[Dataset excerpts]
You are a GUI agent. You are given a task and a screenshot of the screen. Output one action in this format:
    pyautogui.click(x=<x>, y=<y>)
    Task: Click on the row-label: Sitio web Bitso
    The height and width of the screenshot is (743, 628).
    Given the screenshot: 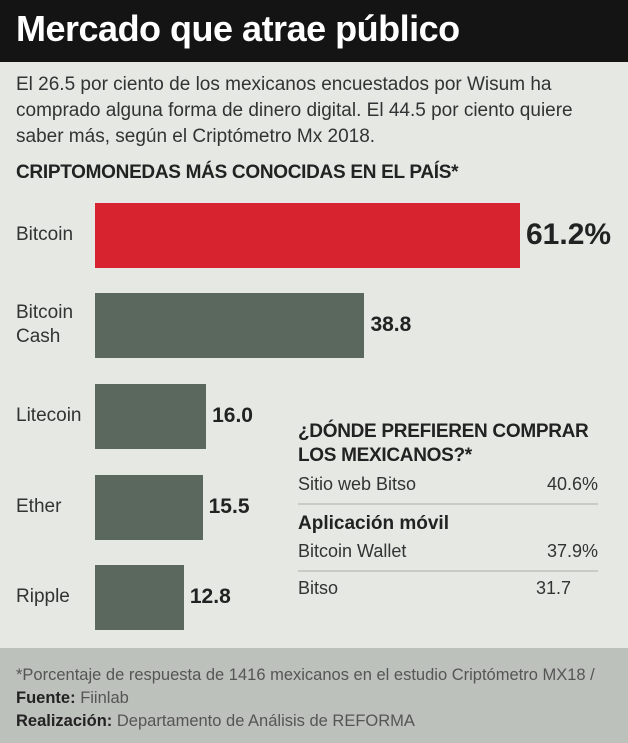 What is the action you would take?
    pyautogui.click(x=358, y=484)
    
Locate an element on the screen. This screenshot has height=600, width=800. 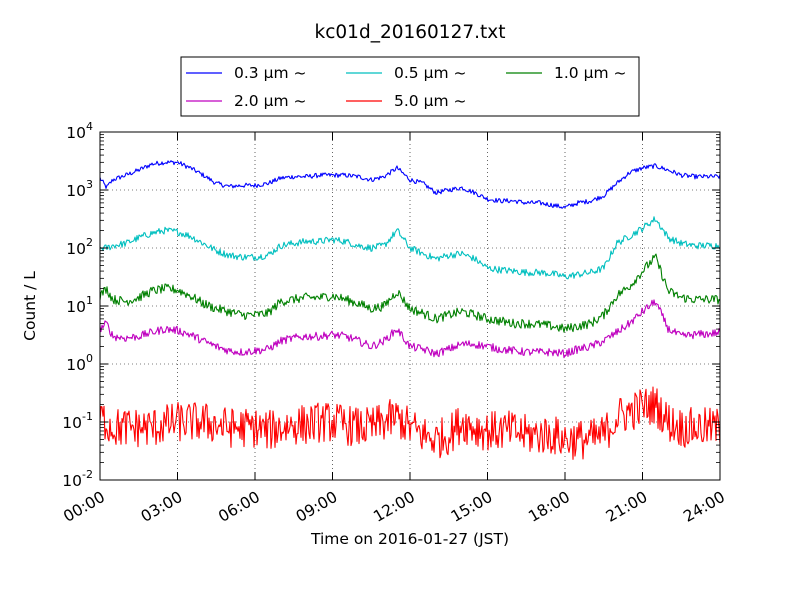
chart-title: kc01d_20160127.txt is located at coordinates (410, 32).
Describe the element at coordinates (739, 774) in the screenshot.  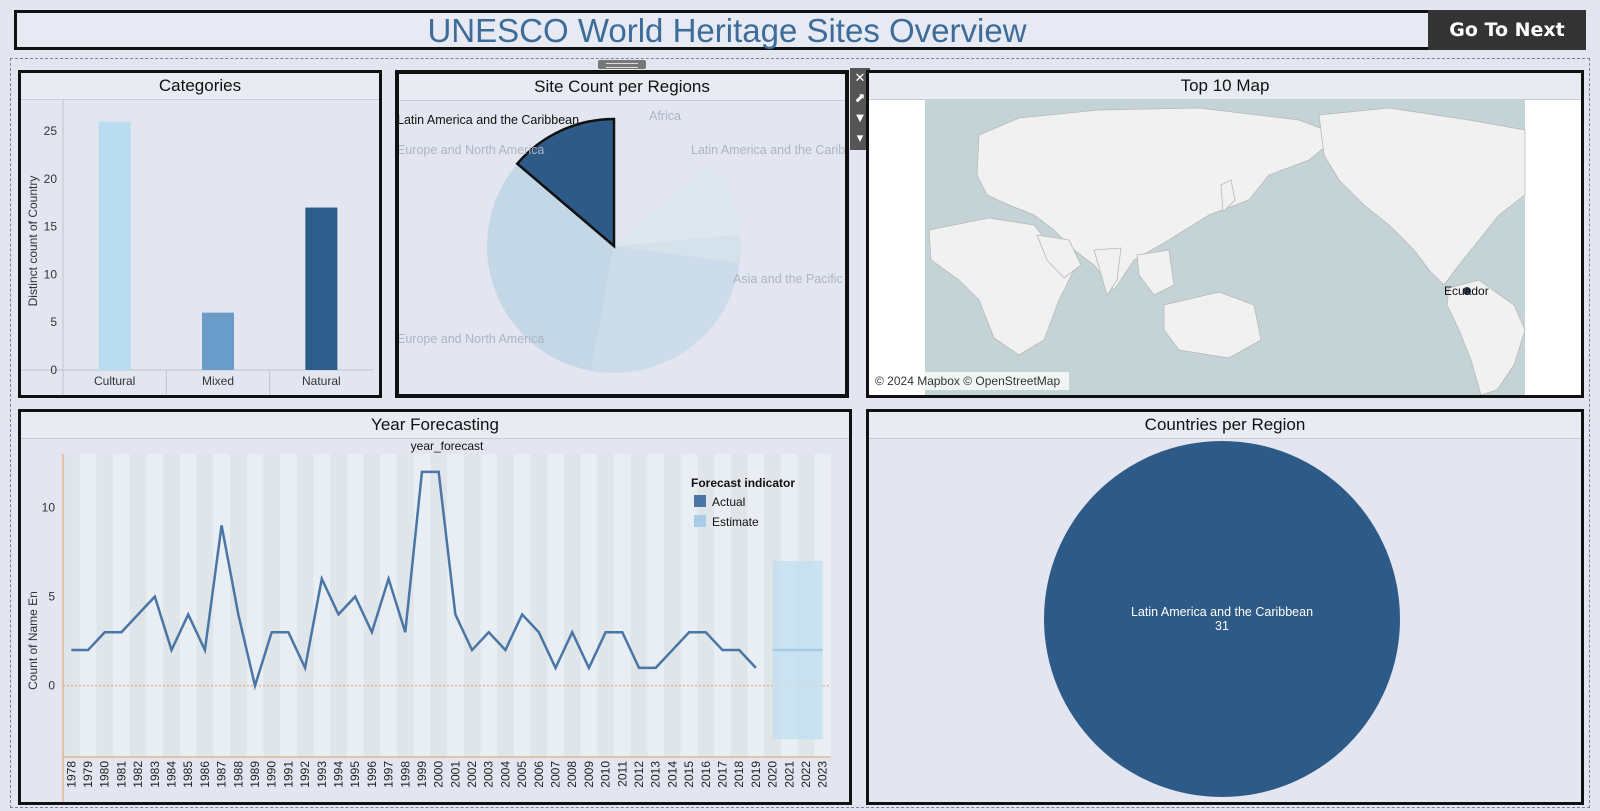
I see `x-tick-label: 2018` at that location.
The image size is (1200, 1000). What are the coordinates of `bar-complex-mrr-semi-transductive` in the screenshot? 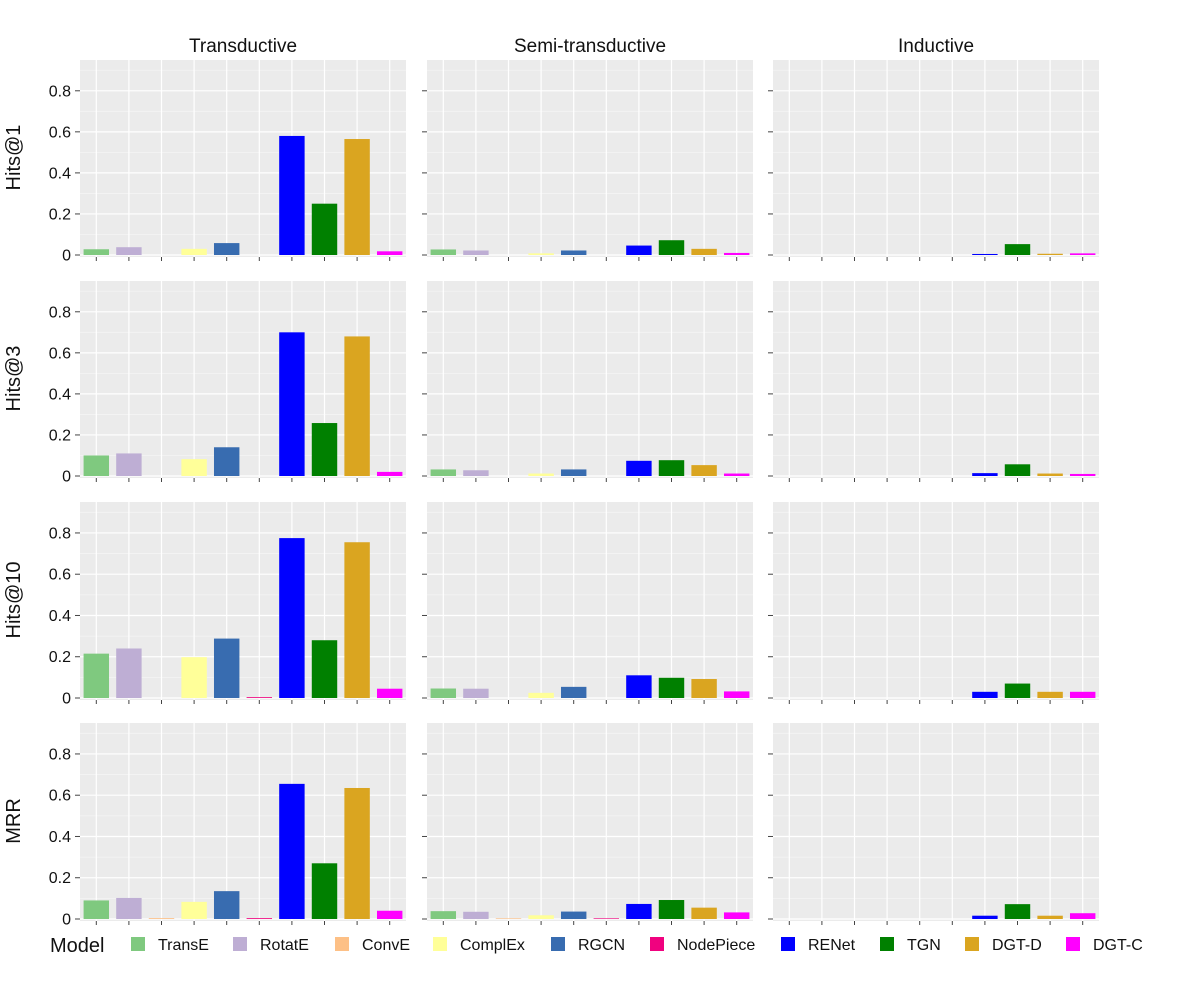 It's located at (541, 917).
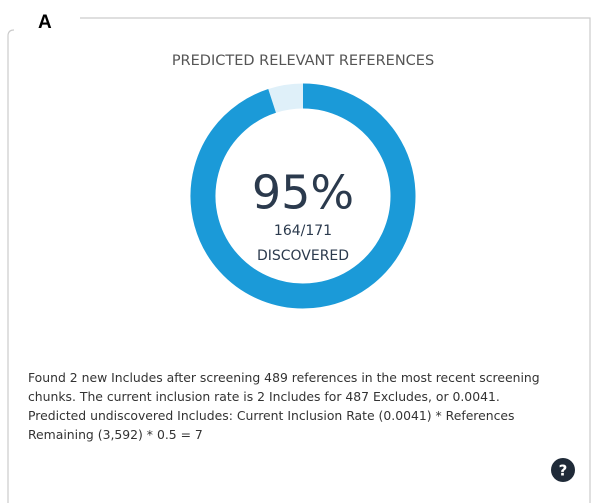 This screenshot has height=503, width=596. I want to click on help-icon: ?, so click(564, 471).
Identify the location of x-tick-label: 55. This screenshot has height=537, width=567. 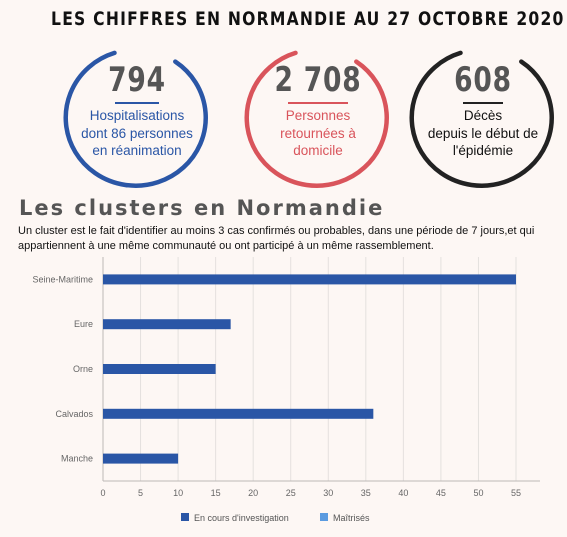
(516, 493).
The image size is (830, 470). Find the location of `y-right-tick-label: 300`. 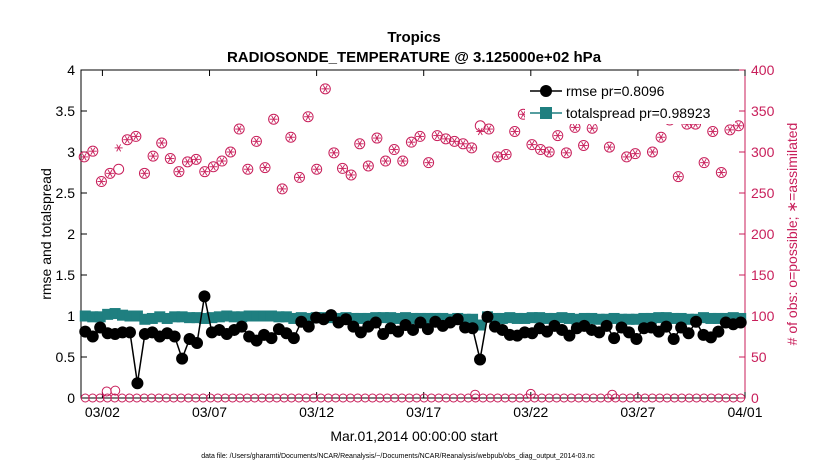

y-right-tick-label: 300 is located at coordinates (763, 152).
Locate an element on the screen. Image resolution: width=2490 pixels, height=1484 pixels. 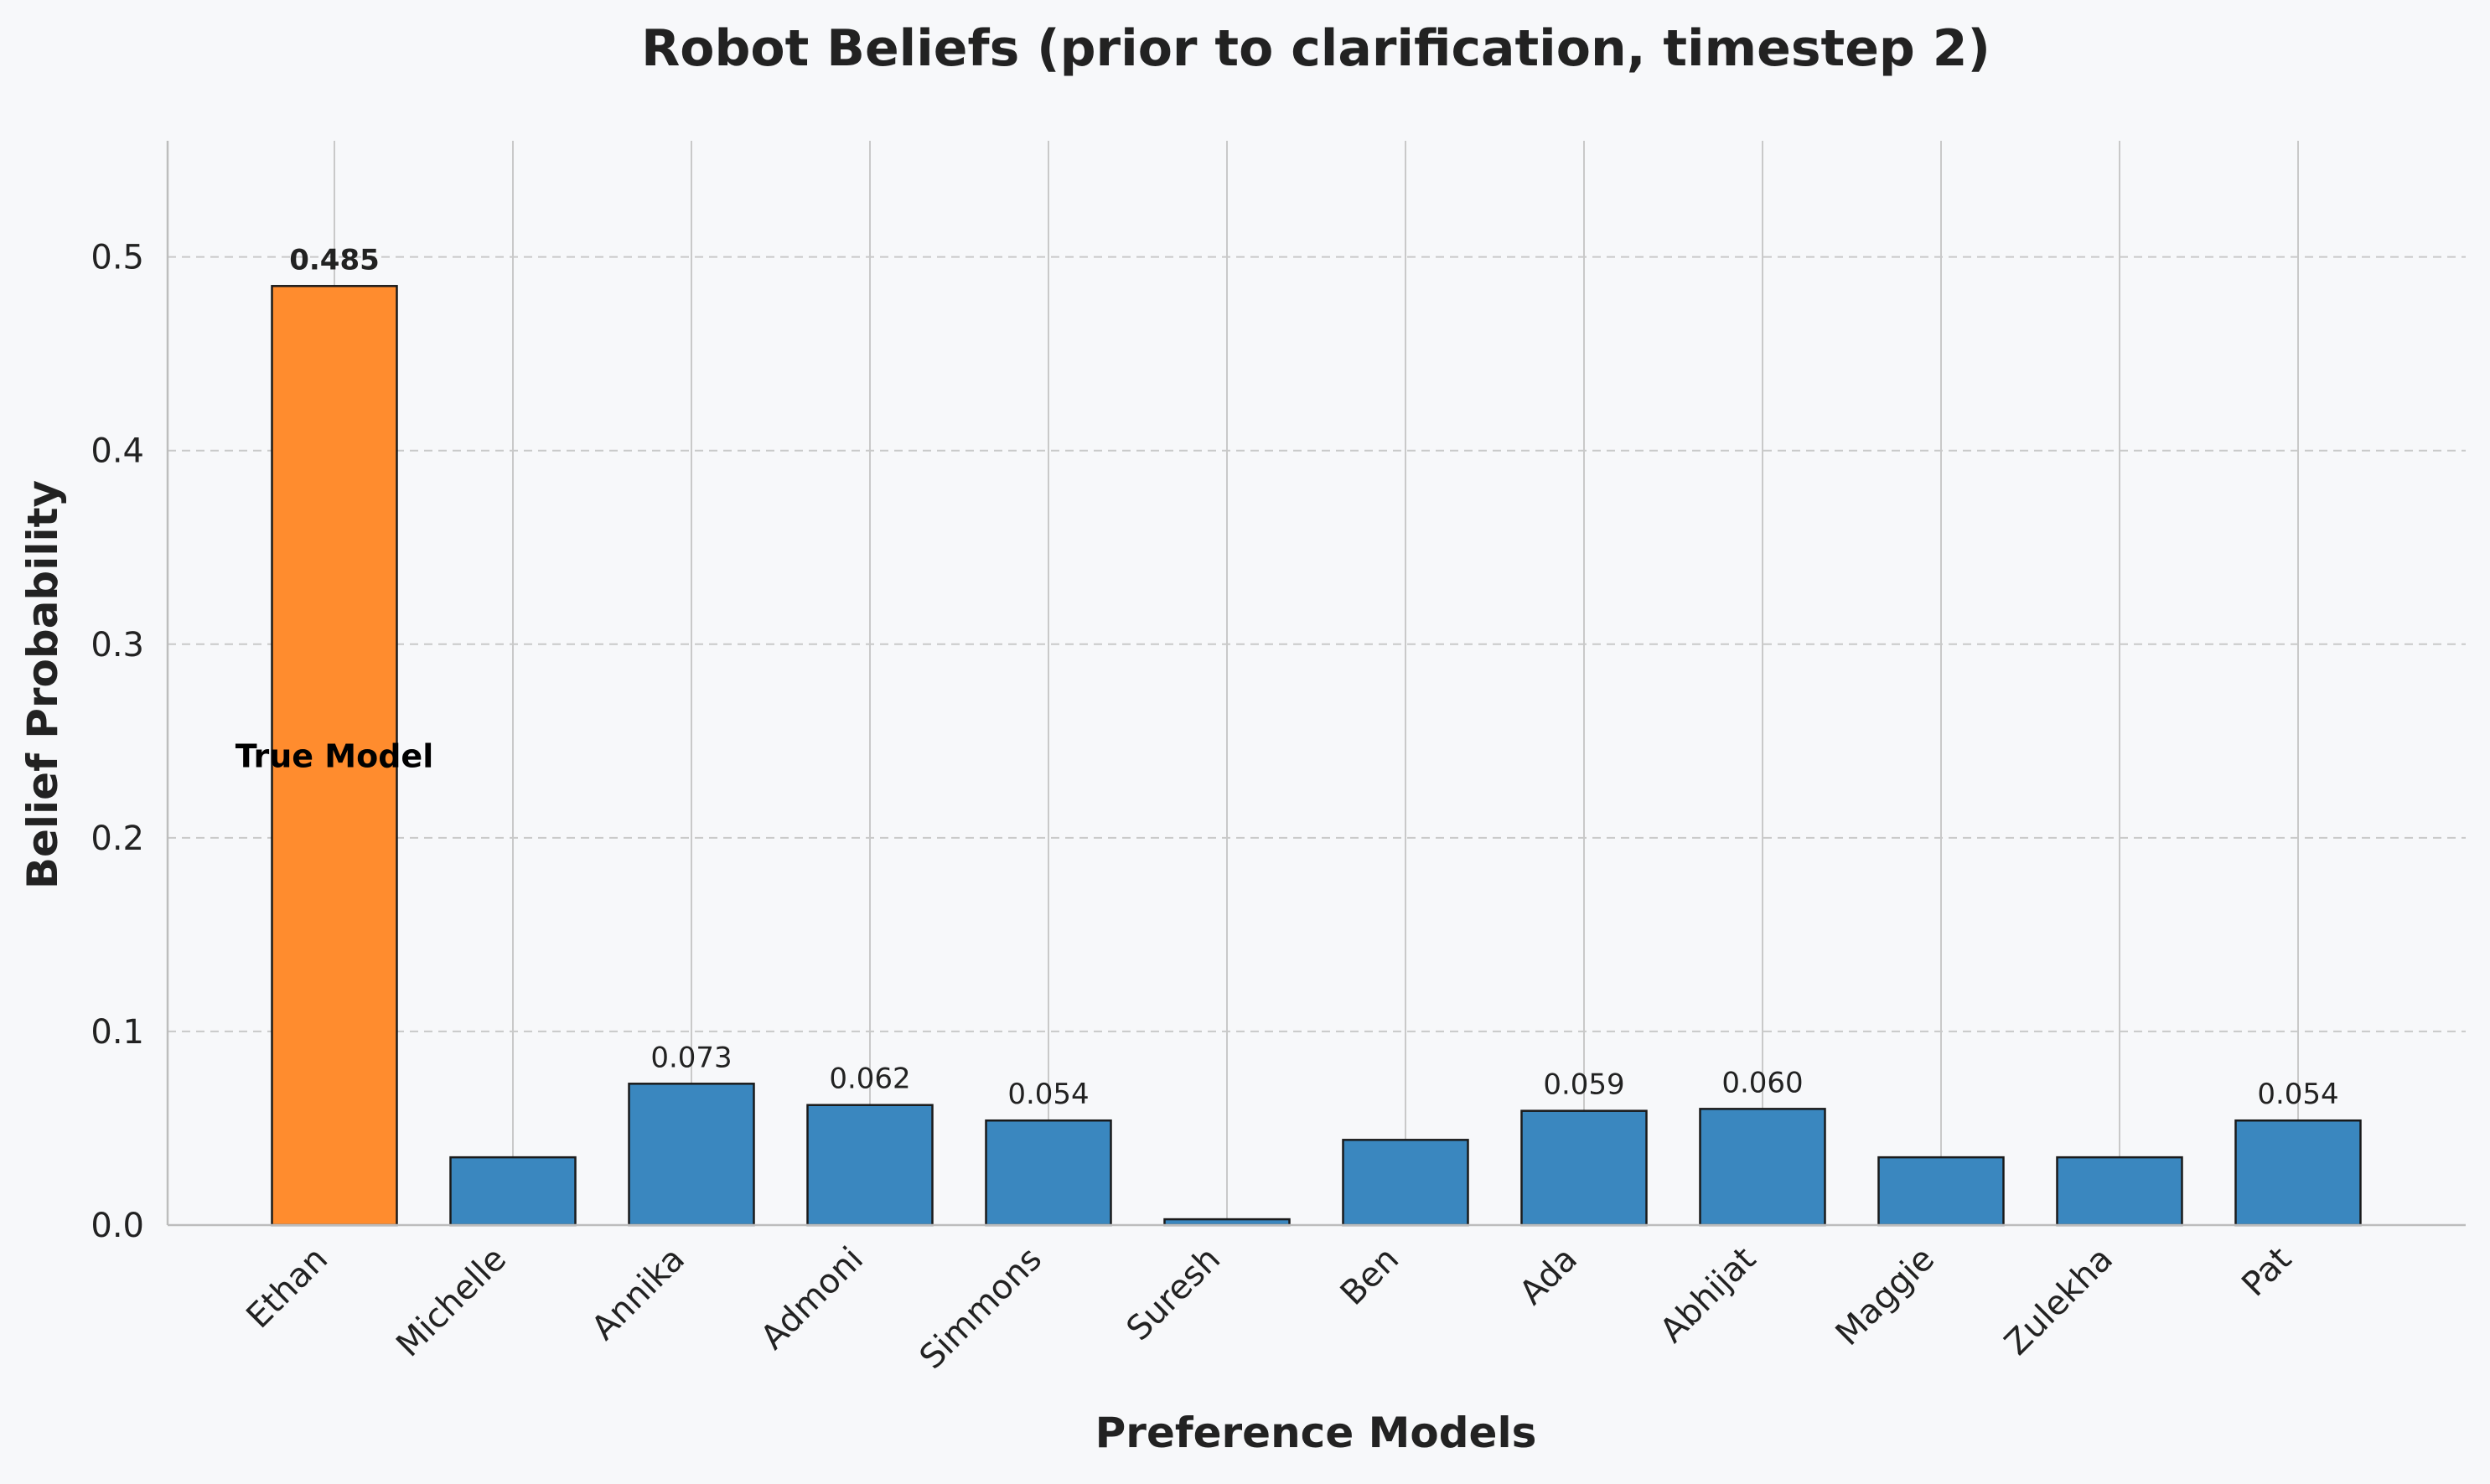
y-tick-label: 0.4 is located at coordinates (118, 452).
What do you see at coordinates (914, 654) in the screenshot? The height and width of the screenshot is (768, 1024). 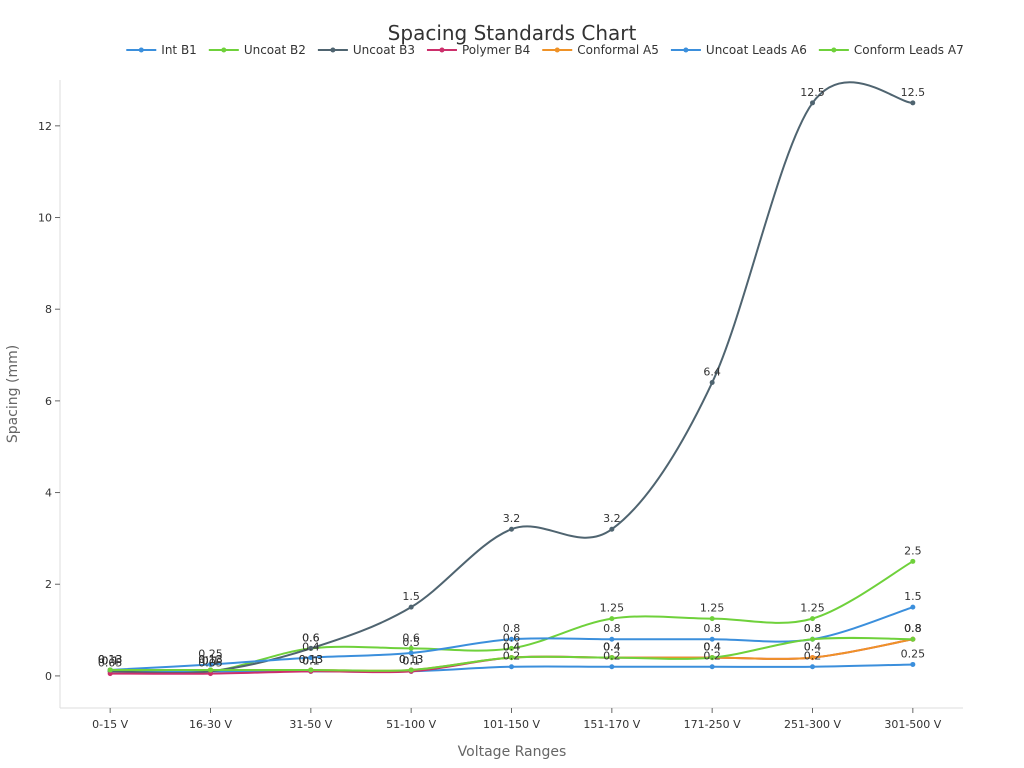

What is being asked: Copy out the lines from the one containing "Identify the location" through the end of the items, omitting the pictures.

Solution for this exercise:
Identify the location of x-tick-label: 55. This screenshot has height=537, width=567. 
(516, 493).
The image size is (830, 470). Find the location of `y-right-tick-label: 300`. 

y-right-tick-label: 300 is located at coordinates (763, 152).
Locate an element on the screen. Image resolution: width=2490 pixels, height=1484 pixels. 
y-tick-label: 0.4 is located at coordinates (118, 452).
What do you see at coordinates (914, 654) in the screenshot? The height and width of the screenshot is (768, 1024). 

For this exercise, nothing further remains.